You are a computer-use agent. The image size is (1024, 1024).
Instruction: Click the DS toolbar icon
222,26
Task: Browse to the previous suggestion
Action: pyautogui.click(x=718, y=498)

☆ ☆ ☆ ☆

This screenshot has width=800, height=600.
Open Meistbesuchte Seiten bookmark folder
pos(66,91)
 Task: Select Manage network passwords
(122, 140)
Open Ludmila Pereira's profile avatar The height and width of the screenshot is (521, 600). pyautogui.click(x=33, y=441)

☆ ☆ ☆ ☆

Activity:
Only the lines that contain the word "screenshot" should be copied from the material.

Response to the task:
This screenshot has width=800, height=600.
Open Ludmila Pereira's profile avatar The height and width of the screenshot is (521, 600). pyautogui.click(x=33, y=441)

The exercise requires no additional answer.